▶ _Work to complete_
Quote all of the data below exactly, please.

▶ _Exercise material_
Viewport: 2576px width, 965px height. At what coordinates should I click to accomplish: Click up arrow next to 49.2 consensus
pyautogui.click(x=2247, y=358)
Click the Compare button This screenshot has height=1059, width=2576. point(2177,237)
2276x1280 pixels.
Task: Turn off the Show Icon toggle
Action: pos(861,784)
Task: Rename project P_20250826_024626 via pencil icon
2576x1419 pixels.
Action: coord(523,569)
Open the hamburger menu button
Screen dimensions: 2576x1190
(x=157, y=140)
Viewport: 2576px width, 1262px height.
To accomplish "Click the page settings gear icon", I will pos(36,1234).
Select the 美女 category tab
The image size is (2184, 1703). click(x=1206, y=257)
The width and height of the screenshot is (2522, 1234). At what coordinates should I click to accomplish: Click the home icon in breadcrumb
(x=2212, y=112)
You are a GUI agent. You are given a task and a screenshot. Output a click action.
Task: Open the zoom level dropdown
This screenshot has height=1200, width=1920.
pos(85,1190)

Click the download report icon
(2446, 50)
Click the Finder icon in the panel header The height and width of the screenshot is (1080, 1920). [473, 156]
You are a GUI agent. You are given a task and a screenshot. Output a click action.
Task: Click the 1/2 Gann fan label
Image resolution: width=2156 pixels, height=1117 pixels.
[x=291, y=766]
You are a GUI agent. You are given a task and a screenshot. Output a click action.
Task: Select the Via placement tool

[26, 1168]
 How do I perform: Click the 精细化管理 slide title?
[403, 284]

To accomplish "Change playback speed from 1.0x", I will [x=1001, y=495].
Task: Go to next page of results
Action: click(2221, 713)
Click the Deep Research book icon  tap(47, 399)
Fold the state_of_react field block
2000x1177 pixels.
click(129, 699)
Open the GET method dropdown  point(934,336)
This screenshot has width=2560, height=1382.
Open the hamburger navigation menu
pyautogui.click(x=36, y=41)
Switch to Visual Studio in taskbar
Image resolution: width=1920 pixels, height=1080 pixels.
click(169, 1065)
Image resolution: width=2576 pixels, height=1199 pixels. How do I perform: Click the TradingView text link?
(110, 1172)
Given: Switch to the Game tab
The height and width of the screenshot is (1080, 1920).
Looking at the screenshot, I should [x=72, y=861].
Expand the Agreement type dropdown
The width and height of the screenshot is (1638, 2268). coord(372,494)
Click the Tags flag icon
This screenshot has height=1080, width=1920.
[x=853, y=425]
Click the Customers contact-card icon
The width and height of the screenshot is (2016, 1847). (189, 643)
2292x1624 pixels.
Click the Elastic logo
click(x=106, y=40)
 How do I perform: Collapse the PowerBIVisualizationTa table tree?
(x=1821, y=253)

▶ _Your response_
Viewport: 2576px width, 965px height. At what coordinates should I click to accomplish: Click up arrow next to 49.2 consensus
pyautogui.click(x=2247, y=358)
Click the Compare button This screenshot has height=1059, width=2576. point(2177,237)
2276x1280 pixels.
Task: Turn off the Show Icon toggle
Action: pos(861,784)
Task: Rename project P_20250826_024626 via pencil icon
2576x1419 pixels.
Action: coord(523,569)
Open the hamburger menu button
Screen dimensions: 2576x1190
(x=157, y=140)
Viewport: 2576px width, 1262px height.
To accomplish "Click the page settings gear icon", I will pos(36,1234).
Select the 美女 category tab
The image size is (2184, 1703). click(x=1206, y=257)
The width and height of the screenshot is (2522, 1234). At what coordinates should I click to accomplish: Click the home icon in breadcrumb
(x=2212, y=112)
You are a GUI agent. You are given a task and a screenshot. Output a click action.
Task: Open the zoom level dropdown
This screenshot has height=1200, width=1920.
pos(85,1190)

Click the download report icon
(2446, 50)
Click the Finder icon in the panel header The height and width of the screenshot is (1080, 1920). [473, 156]
You are a GUI agent. You are given a task and a screenshot. Output a click action.
Task: Click the 1/2 Gann fan label
Image resolution: width=2156 pixels, height=1117 pixels.
[x=291, y=766]
You are a GUI agent. You are given a task and a screenshot. Output a click action.
Task: Select the Via placement tool

[26, 1168]
 How do I perform: Click the 精细化管理 slide title?
[403, 284]

To accomplish "Change playback speed from 1.0x", I will [x=1001, y=495].
Task: Go to next page of results
Action: click(2221, 713)
Click the Deep Research book icon  tap(47, 399)
Fold the state_of_react field block
2000x1177 pixels.
click(129, 699)
Open the GET method dropdown  point(934,336)
This screenshot has width=2560, height=1382.
Open the hamburger navigation menu
pyautogui.click(x=36, y=41)
Switch to Visual Studio in taskbar
Image resolution: width=1920 pixels, height=1080 pixels.
click(169, 1065)
Image resolution: width=2576 pixels, height=1199 pixels. How do I perform: Click the TradingView text link?
(110, 1172)
Given: Switch to the Game tab
The height and width of the screenshot is (1080, 1920).
Looking at the screenshot, I should [x=72, y=861].
Expand the Agreement type dropdown
The width and height of the screenshot is (1638, 2268). coord(372,494)
Click the Tags flag icon
This screenshot has height=1080, width=1920.
[x=853, y=425]
Click the Customers contact-card icon
The width and height of the screenshot is (2016, 1847). (189, 643)
2292x1624 pixels.
Click the Elastic logo
click(x=106, y=40)
 How do I perform: Collapse the PowerBIVisualizationTa table tree?
(x=1821, y=253)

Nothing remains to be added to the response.